Audiência de custódia
O suspeito, Adélio Bispo de Oliveira, foi preso em flagrante e passou a noite na cadeia. Pouco se sabe sobre ele: até 2014 era filiado ao Partido Socialismo e Liberdade (PSOL), que condenou taxativamente o atentado, dizia cumprir ordens divinas e havia se afastado de sua família nos últimos anos. Ele passou o dia no Centro de Remanejamento do Sistema Prisional (Ceresp) de Juiz de Fora e uma audiência de custódia foi realizada às 16h para decidir sobre sua soltura. A juíza substituta Patrícia Alencar Teixeira de Carvalho, da 2ª Vara Federal, acabou decidindo manter o acusado preso preventivamente. Também acatou um o pedido da acusação e ordenou que Adélio fosse enviado para um presídio federal, em Campo Grande, sob a justificativa de que era a melhor maneira de protegê-lo e evitar, segundo relatou o deputado Francischini, uma possível "queima de arquivo". Adélio foi indiciado pela Lei de Segurança Nacional, após ter reconhecido em depoimento que sua motivação era política e religiosa.
Tanto o Ministério Público como os quatro advogados de defesa de Adélio concordaram que ele fosse enviado para um presídio federal com o objetivo de garantir sua proteção.
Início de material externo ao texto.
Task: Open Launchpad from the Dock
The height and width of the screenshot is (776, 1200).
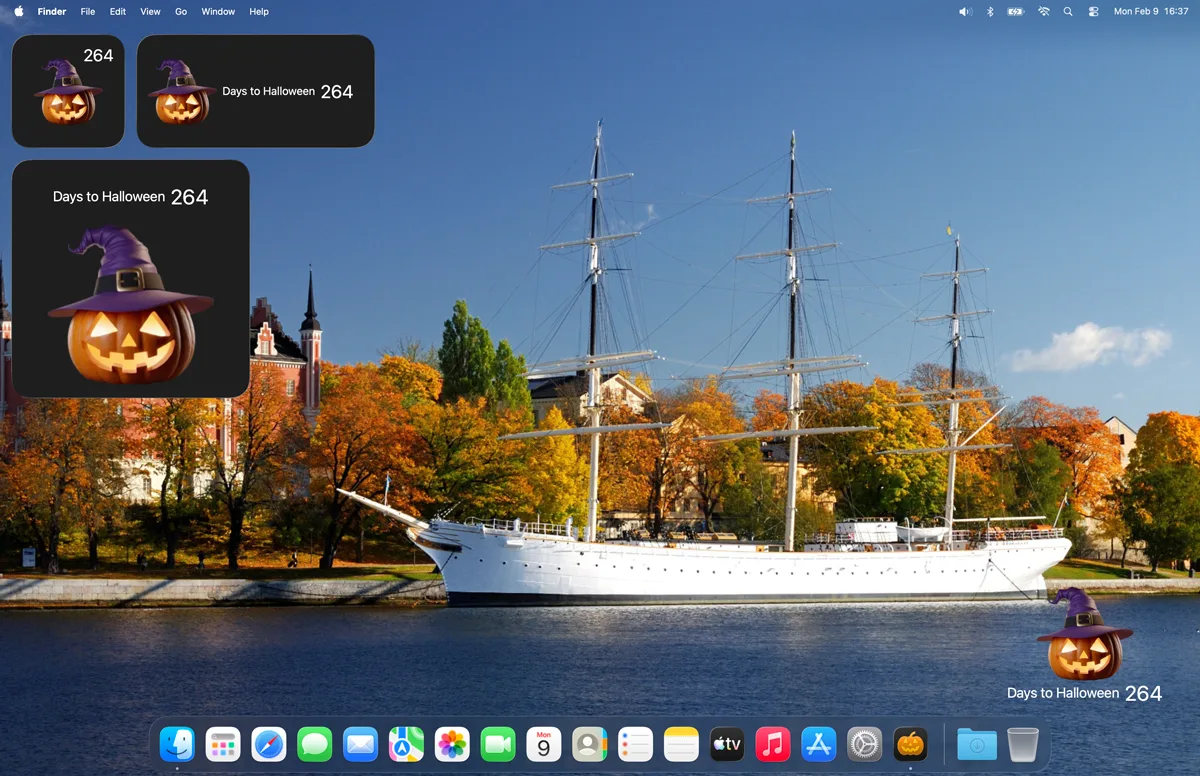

Os defensores frisaram que o acusado agiu sozinho e com motivação política. "O que nós vamos analisar são as circunstâncias atenuantes. A própria confissão, a motivação política, o discurso de ódio que a vítima trazia como meta de campanha. Adélio é negro e se considera um negro. E aquela declaração de que um negro quilombola não serviria sequer para procriar... Isso daí atingiu de uma forma avassaladora a psique dele. Ele tem um histórico de uso de medicação controlada", explicou Zanôni Manuel de Oliveira Júnior, um dos advogados, em referência a uma fala de Bolsonaro pela qual ele responde judicialmente.
"Nós já entramos em contato com psiquiatras, e segunda-feira vamos trazer por escrito um requerimento para que o incidente de sanidade mental seja instaurado e um perito oficial seja designado pelo magistrado. Nós da defesa iremos também indicar um perito assistente", completou. Os advogados explicaram que foram contratados por pessoas da igreja (preferiram não especificar qual) à pedido dos familiares do acusado.
Um deles teve contato com Adélio ainda nesta quinta, logo após sua detenção. O suspeito afirmou que estava sentindo muitas dores devido às agressões que sofreu dos apoiadores de Bolsonaro após a facada. O misterioso homem trabalhou como garçom, segundo seu advogado. Na pensão no centro da cidade onde estava hospedado, o proprietário, que preferiu não se identificar, disse que ele era uma pessoa que aparentava ser boa e normal, e que ia para a Igreja com frequência.